Manny Pacquiao: How Political Career Spells End of Boxing Reign

Michael CahillCorrespondent INovember 9, 2011

GENERAL SANTOS, PHILIPPINES - MAY 15:  World welterweight boxing champion Manny Pacquiao is seen with his mother Dionisia Pacquiao at the KCC Mall on May 15, 2010 in General Santos, Philippines. Pacquiao was there to celebrate his election on becoming a member of House of Representatives in the 15th Congress of the Philippines. Pacquiao established the record of being the first active boxer to become a congressman in the Philippines.  (Photo by Jeoffrey Maitem/Getty Images)
Jeoffrey Maitem/Getty Images

You can’t devote your life to two things at the same time, at least not when it comes to boxing and politics. Manny Pacquiao may be the most politically active boxer we’ve seen since Muhammad Ali and you could easily make the case that he’s more active than Ali ever was. Ali talked a great game, but his activism was more vocal and less involved than Pacquiao. 

While Pacquiao may relish his role as a congressman of his homeland, the need of his country and the need to commit so much of himself to boxing will soon leave him at a crossroads. He must ask himself what’s more important. Is it the legacy he’s created in the ring, which will be surpassed by few ever, or the change he’s attempting to make in a country that worships him as a hero and needs him more than boxing ever will? 

It’s no secret that Pacquiao has longed for more than just a political career in face alone. This move wasn’t opportunistic. This decision wasn’t about upping his own stock. He wants to better his own country, and though there are concerns that money issues will force him to fight, there is nothing that says he won't bow out to focus on his goals. 

So perhaps that’s the rub.
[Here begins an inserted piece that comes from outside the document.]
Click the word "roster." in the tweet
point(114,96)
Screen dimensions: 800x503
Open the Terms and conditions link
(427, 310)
Perhaps his appearances these days aren’t just about bringing him the glory of titles and the value of knowing he’s as dominant as anyone the sport has right now. Perhaps it’s been about more than that. It’s been about giving back. 
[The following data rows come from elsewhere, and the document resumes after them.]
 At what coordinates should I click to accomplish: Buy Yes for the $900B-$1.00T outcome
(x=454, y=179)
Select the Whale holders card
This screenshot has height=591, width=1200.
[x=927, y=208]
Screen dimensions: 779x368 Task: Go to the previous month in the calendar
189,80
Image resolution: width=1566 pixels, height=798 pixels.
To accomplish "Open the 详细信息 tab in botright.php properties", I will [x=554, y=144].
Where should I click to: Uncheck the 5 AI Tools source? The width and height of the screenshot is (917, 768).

This line of thinking is likely the reason why a Mayweather fight will happen. When push comes to shove, the purse will be too attractive and too much can be done with that money to help the Philippines.
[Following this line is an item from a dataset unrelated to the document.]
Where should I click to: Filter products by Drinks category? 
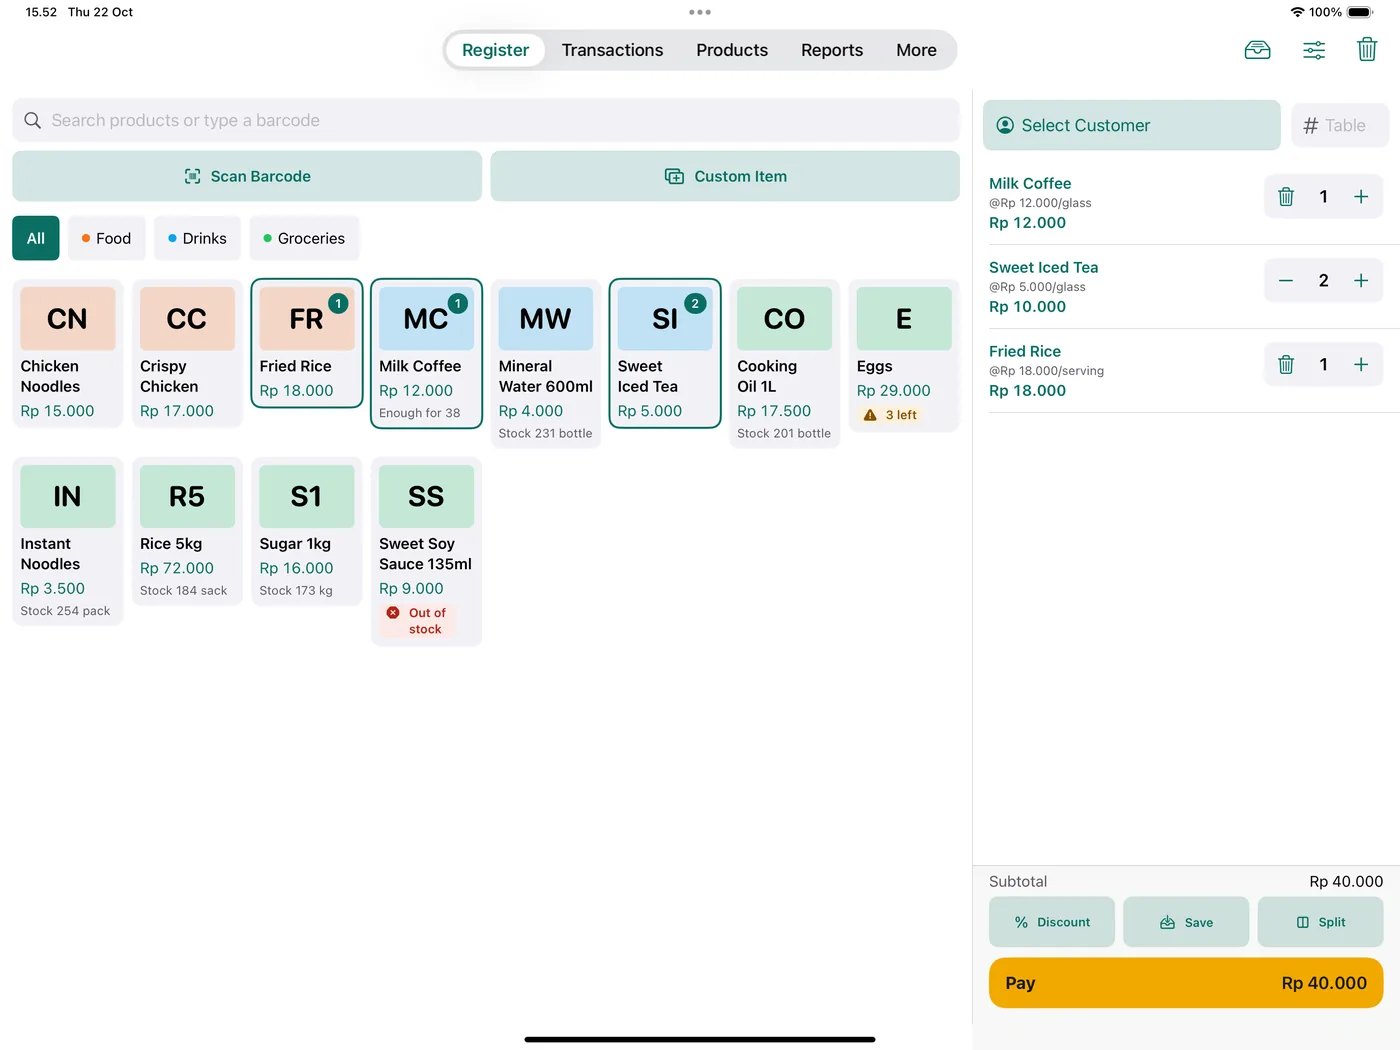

While money is nice, it only goes so far. Manny knows—as well as any politician worth their election—that without real change in law and in policy, there can be no change. All that money that Manny dumps into the budget for his country will be squandered while he’s away preparing for his next opponent.

Pay days are nice, but Pacquiao is committed to making things better. That journey can only truly begin when he says goodbye to boxing.